Tropical Fruit Discussion / Re: Burying Avocado beneath the graft
« on: September 20, 2023, 10:48:13 PM »
Your idea sounds plausible. I read a description once explaining a method of propagating dwarf avocado rootstock. The desired rootstock variety was grafted onto a seedling and a metal ring was slipped over the graft at the time of grafting so that it would girdle the seedling rootstock and force the scion to root. The process obviously required that the graft be burried below the soil line.

Well, at least you got it! Its interesting to see that it did indeed set fruit over the summer.

Cold Hardy Citrus / Re: Straw for winter protection
« on: September 17, 2023, 11:28:32 PM »
Well, it wasn't for citrus, but we did build a strawbale "structure" that we roofed with bull panels and plastic to protect lychee layers from the cold one year. I was a kid at the time. It must not have been cost effective, because we never did it again. However, the trees made it through the cold just fine with no heater in there.

Tropical Fruit Discussion / Re: Andean Walnut
« on: September 17, 2023, 11:09:32 PM »
I bought one kilo of seed. It turns out that is equivalent to only 35 seeds. I sacrificed two of them today for research purposes. I dissected them by hitting them with a hammer.

The woody endocarp measures mostly 4-6mm thick, yet tapers to as little as 2mm near the pointed end. It is up to 9-10mm thick at the opposite end.

Data records
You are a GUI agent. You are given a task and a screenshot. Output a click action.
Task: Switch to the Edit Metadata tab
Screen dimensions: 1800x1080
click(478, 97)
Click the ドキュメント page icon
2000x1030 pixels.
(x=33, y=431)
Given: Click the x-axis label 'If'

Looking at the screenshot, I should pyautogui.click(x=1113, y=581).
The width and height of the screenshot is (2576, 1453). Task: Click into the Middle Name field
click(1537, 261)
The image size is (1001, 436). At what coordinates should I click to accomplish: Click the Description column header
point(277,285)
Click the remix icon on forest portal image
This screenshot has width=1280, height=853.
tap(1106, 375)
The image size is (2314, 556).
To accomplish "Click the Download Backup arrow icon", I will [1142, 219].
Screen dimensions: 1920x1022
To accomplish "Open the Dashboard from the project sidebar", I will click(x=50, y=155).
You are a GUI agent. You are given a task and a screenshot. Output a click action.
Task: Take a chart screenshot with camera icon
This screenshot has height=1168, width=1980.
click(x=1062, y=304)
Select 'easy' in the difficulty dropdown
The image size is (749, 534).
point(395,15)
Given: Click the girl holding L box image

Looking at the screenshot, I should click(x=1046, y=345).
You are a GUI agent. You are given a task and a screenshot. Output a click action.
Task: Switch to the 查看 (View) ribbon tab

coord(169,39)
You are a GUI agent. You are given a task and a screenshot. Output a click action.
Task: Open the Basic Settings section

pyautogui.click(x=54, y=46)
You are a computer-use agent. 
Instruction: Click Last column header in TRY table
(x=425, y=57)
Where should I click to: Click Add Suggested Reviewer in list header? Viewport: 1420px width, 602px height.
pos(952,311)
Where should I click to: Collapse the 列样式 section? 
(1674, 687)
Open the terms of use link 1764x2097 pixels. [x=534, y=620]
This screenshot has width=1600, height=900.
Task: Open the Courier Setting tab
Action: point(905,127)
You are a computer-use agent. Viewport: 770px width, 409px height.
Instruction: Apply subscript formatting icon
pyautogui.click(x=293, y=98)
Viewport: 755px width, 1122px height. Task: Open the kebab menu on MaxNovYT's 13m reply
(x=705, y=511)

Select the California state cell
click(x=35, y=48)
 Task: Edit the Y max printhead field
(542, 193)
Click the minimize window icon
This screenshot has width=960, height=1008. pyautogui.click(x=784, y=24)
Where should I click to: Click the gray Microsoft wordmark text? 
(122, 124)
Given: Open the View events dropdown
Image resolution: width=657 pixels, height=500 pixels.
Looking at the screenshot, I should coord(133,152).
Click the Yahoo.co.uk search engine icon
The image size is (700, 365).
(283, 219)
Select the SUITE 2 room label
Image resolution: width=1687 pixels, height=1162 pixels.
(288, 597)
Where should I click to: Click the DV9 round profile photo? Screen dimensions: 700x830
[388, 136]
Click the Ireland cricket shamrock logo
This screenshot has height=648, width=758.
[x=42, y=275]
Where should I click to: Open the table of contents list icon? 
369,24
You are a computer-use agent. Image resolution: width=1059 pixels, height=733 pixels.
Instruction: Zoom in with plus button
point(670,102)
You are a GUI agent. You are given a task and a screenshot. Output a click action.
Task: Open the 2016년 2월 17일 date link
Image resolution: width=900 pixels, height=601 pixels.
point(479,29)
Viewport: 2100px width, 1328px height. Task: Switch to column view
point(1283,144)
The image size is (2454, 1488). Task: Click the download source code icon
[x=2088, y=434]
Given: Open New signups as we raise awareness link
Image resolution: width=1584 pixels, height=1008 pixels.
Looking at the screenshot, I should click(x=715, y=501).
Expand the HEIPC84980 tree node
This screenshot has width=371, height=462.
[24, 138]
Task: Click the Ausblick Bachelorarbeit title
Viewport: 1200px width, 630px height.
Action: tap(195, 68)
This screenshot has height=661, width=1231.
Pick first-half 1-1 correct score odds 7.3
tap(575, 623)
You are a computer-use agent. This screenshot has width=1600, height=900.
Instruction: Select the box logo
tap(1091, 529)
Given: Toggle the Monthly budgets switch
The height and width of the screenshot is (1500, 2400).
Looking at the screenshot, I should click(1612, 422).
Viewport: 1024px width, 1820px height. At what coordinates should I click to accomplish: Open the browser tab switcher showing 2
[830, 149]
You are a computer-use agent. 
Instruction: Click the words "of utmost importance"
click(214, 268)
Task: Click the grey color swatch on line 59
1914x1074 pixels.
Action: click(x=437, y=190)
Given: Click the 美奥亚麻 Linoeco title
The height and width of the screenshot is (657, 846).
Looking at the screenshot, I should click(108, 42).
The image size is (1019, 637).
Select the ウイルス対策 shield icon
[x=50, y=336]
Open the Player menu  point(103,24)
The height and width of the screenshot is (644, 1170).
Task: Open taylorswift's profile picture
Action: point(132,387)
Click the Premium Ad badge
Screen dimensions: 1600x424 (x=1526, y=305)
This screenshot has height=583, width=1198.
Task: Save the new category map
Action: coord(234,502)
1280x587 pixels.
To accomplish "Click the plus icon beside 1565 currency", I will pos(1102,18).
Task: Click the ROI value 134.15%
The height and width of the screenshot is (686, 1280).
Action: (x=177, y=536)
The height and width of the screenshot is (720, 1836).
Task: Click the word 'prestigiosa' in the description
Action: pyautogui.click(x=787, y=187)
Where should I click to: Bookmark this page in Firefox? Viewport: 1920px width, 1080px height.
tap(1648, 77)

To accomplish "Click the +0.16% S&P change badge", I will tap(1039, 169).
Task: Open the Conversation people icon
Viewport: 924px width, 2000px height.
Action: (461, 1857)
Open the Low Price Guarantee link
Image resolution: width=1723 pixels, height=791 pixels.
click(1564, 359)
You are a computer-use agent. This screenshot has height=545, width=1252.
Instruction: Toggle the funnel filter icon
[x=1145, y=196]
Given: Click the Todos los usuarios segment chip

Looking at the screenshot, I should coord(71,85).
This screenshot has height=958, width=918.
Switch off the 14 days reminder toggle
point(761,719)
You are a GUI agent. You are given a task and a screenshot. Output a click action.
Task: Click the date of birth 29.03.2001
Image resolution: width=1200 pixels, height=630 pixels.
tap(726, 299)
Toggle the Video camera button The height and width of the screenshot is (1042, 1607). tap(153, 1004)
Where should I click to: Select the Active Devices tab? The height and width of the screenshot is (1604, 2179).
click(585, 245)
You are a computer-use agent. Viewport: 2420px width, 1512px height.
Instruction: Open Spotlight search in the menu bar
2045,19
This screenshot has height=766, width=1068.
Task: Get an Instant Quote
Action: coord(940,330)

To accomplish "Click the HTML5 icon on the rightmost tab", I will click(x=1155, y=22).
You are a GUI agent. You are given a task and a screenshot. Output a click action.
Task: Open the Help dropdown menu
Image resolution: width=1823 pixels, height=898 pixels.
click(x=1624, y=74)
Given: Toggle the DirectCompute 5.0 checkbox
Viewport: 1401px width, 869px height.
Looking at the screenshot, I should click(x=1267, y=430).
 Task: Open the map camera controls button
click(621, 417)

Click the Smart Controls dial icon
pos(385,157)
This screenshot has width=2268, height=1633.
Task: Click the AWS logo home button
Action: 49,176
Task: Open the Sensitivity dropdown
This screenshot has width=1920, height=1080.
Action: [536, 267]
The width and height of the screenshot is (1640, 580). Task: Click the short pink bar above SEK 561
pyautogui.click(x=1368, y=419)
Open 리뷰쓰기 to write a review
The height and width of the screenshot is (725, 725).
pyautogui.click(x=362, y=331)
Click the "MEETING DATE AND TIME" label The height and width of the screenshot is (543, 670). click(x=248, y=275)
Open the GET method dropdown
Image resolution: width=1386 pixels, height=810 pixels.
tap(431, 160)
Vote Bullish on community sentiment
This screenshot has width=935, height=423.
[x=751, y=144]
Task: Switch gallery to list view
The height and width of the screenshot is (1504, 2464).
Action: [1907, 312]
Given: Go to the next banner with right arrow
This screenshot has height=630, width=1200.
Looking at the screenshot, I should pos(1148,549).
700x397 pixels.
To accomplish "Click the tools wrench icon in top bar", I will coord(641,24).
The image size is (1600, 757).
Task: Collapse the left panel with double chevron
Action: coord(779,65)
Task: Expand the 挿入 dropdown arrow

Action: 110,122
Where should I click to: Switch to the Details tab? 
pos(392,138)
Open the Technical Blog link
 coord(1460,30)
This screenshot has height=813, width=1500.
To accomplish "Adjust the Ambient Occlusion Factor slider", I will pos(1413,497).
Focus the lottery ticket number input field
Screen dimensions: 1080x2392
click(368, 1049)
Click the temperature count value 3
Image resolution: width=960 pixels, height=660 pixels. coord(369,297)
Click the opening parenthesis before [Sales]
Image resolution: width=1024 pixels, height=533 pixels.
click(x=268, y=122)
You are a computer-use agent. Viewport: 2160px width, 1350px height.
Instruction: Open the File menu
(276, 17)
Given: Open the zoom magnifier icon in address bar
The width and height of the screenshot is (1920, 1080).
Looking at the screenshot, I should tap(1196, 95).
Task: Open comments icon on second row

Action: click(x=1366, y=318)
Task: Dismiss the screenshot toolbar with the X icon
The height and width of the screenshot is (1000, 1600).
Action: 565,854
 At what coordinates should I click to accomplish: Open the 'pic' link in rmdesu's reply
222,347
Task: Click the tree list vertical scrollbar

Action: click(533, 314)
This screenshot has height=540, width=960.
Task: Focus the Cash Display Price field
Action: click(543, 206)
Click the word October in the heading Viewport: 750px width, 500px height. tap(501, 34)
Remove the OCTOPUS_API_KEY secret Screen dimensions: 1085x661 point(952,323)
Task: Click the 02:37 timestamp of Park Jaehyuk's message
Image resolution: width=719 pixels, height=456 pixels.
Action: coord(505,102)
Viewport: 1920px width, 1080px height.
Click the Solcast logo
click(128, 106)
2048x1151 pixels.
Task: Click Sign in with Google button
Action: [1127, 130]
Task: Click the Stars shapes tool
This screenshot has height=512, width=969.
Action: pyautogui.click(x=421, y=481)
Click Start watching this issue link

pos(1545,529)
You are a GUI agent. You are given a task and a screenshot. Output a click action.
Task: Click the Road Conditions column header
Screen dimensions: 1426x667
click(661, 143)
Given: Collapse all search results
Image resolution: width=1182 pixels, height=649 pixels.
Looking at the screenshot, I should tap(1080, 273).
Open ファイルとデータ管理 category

Short problem
Shorten the paragraph in the forum posts above that begins "Your idea sounds plausible," keeping its main facts.

Answer to this exercise
The idea seems plausible, given a method once read about for propagating dwarf avocado rootstock. The chosen rootstock variety was grafted onto a seedling, and a metal ring slipped over the graft girdled the seedling rootstock, forcing the scion to root. This required burying the graft below the soil line.